"Our research focuses on developing more affordable and accessible CAR T-cell therapies," says NRC researcher Scott McComb, project lead for CAR-T development for blood cancers at the NRC. "There's no point in making fancy new therapies if Canadians can't access them."
He explains that the NRC is working with a consortium of Canadian researchers to establish a range of biomanufacturing facilities across Canada for manufacturing clinical CAR-T products under good manufacturing practices. Having the ability to deliver these types of therapies at Canadian hospitals and clinics could provide an attractive alternative for more direct and less expensive delivery of these therapies once they're approved. Each facility would be able to extract and modify patient T-cells on site to design personalized CAR T-cell therapies.
A key driver behind the success of this research is the NRC's Cell and Gene Therapy Challenge program, led by Risini Weeratna. This mission-oriented program provides targeted funding for investigators across Canada to collaborate with NRC scientists to achieve the ambitious goal of creating accessible and affordable cell and gene therapies for Canadians.
"The CGT program has had a revolutionary impact on our ability to deliver these therapies in Canada," says Weeratna. "We're not only innovating, but also helping to establish a whole ecosystem around cell and gene therapy." This means that, if the new therapies prove to be safe and effective in clinical trials, they will be more widely available across Canada without the high cost of the CAR T-cell therapies currently on the market.
Building on history
In the realm of biotherapeutics, the NRC has a long history of identifying new antigen and antibody sequences, modifying them and figuring out how to turn them into vaccine and/or antibody-based medicines. In the early 1980s, NRC researchers also developed the first meningitis vaccine, which helped to save countless lives by preventing the serious and often fatal bacterial disease. Later, the NRC created the world's first synthetic human proinsulin gene, which today is the basis for the medication used by almost all insulin-dependent diabetics.
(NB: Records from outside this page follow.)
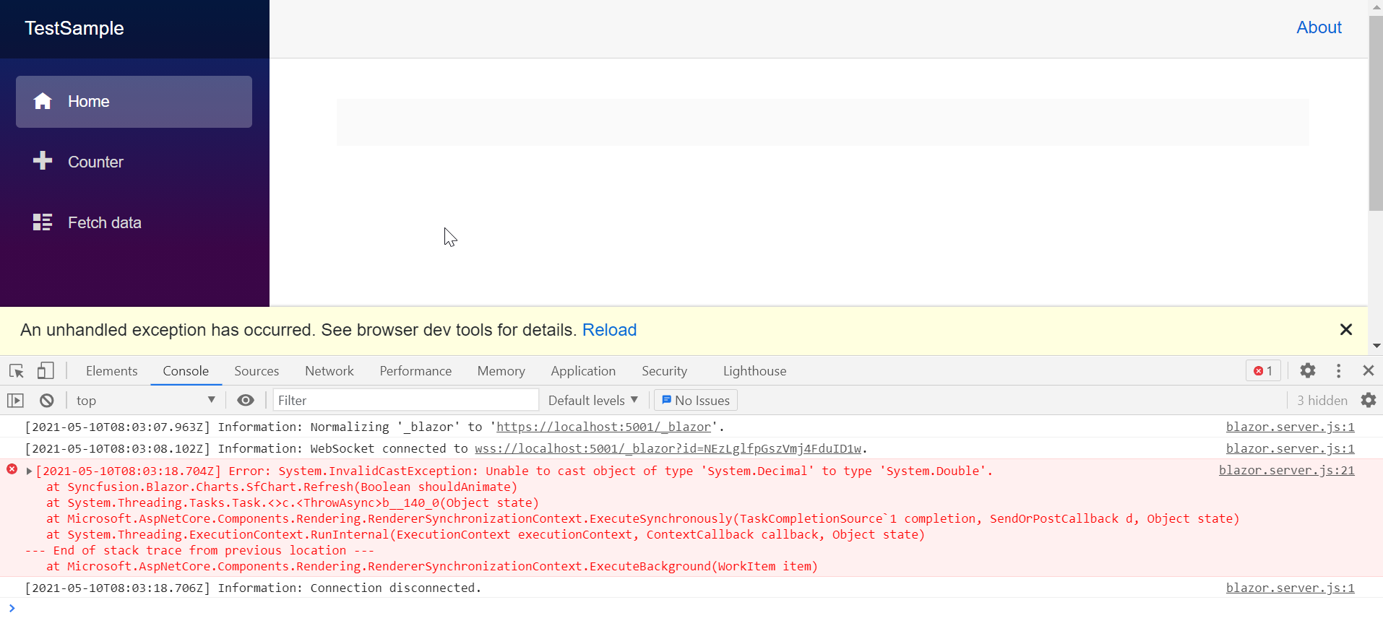Click the eye live expression icon
Image resolution: width=1383 pixels, height=618 pixels.
246,401
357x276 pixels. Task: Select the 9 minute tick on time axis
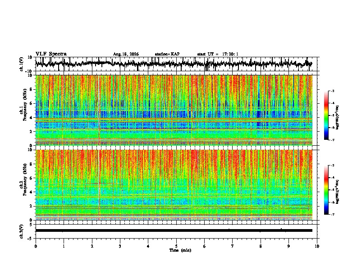coord(288,246)
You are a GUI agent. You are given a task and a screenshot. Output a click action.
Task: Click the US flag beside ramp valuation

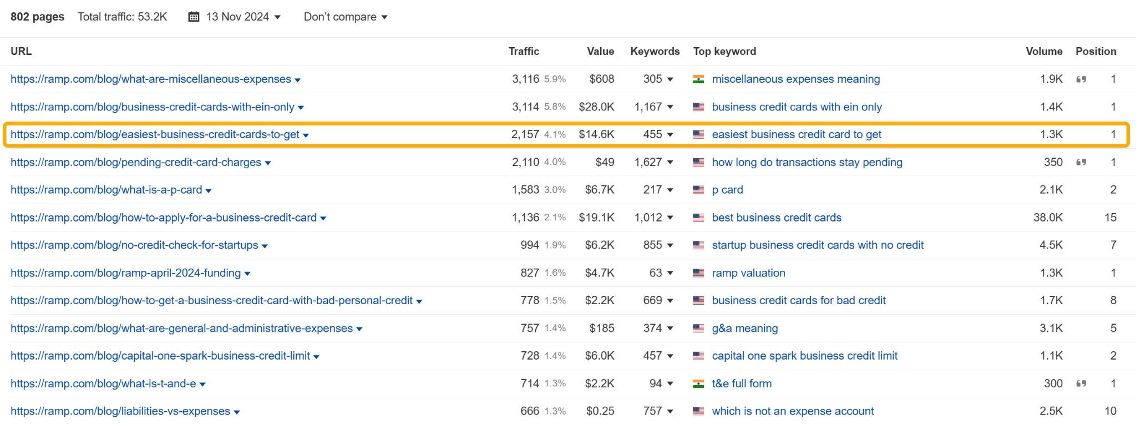click(x=699, y=272)
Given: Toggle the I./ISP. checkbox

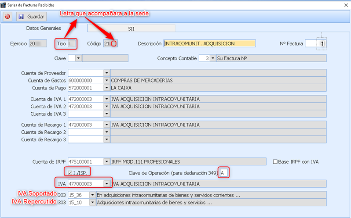Looking at the screenshot, I should click(70, 172).
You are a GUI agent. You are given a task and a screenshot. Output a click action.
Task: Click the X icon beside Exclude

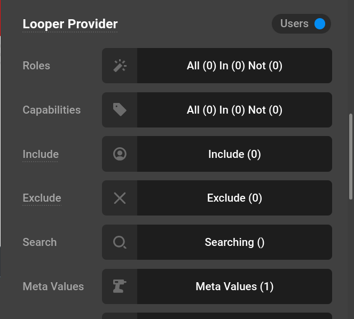tap(120, 198)
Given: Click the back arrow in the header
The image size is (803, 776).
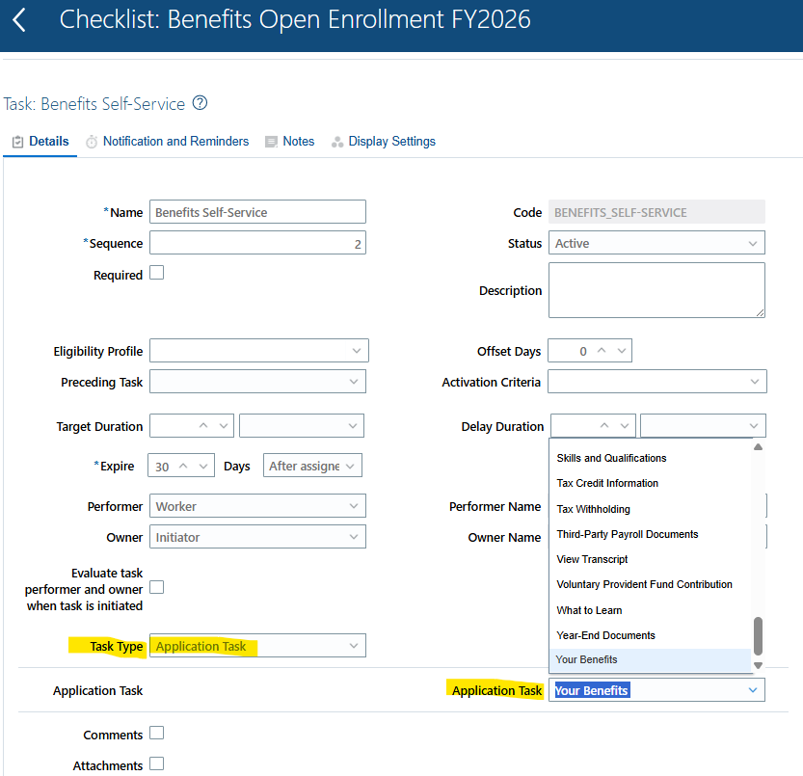Looking at the screenshot, I should (21, 17).
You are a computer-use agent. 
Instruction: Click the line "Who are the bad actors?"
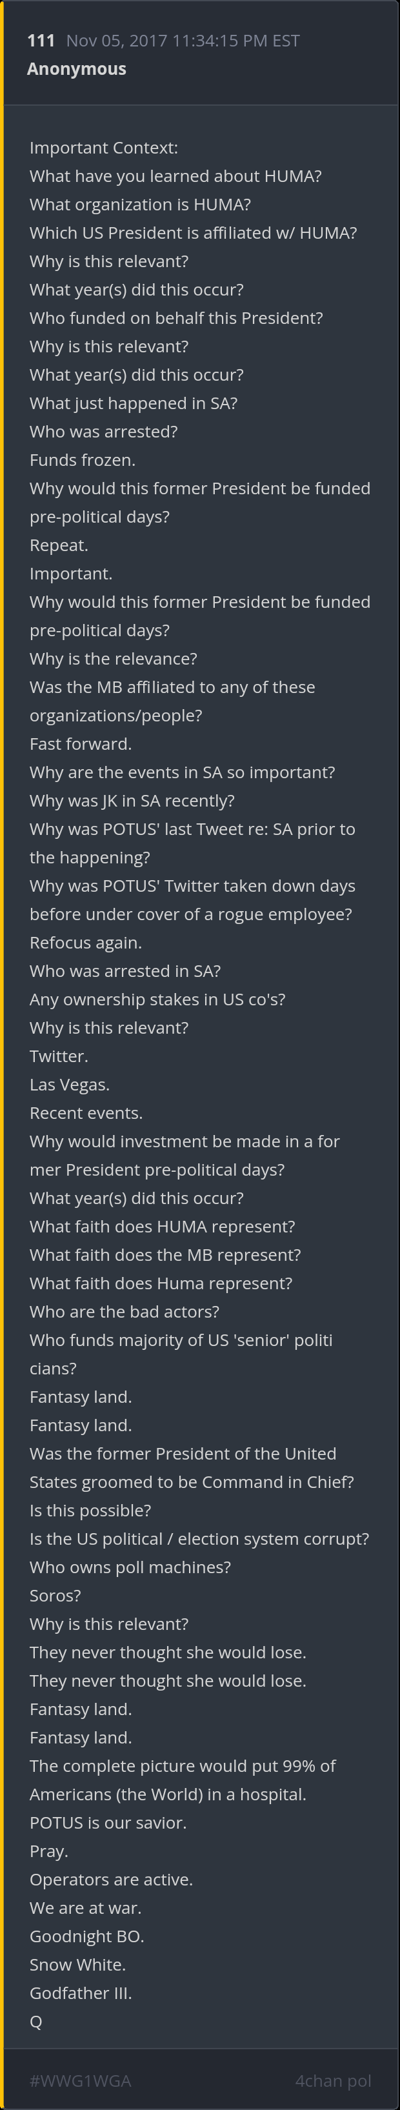point(124,1311)
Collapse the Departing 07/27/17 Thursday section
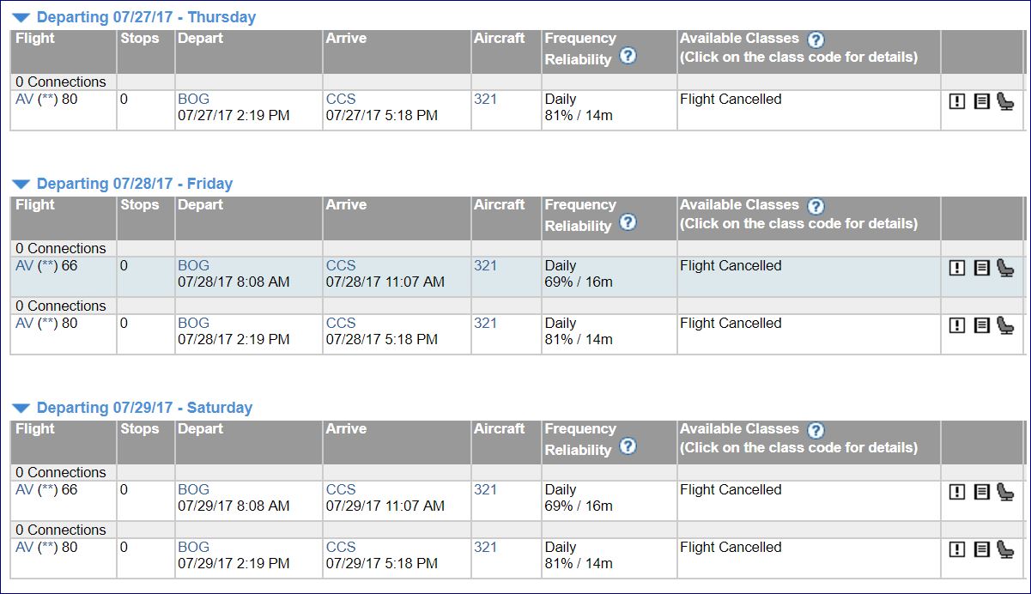Image resolution: width=1031 pixels, height=594 pixels. click(21, 18)
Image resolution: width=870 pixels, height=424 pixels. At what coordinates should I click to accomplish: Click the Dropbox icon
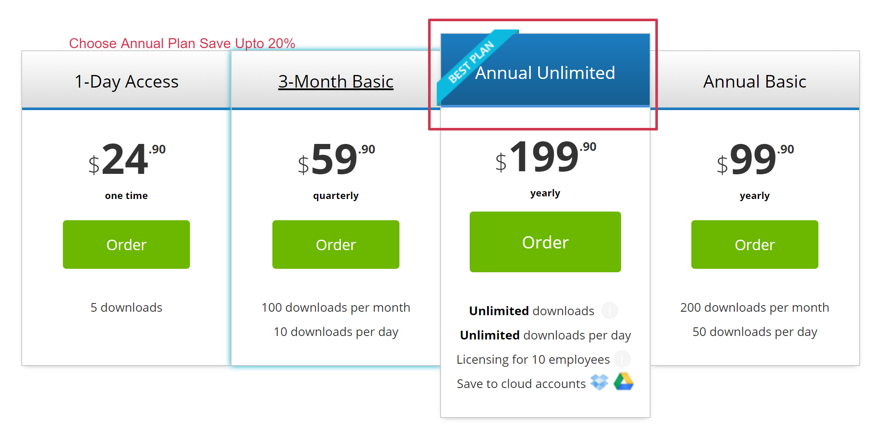coord(599,382)
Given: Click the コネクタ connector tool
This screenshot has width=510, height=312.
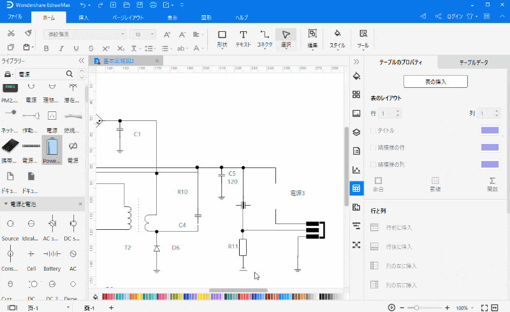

"We fused the collective NRC knowledge of fundamental biology of immune cells and our expertise in the production of antibodies to create this new made-in-Canada CAR T-cell therapy," says McComb. "What we learn from our research into leukemia and lymphoma will also help us build breakthrough therapies for other diseases such as brain, pancreatic and lung cancer."
The NRC's leading role in bringing CAR T-cell therapy from the lab to the clinic builds on that leadership. Risini Weeratna sums up the exciting future ahead for the NRC's work in CAR T-cell therapies: "With our collaborative network of clinical and industry partners, we can continue the tradition of putting all the critical elements together to effect real change in how we treat cancer in Canada."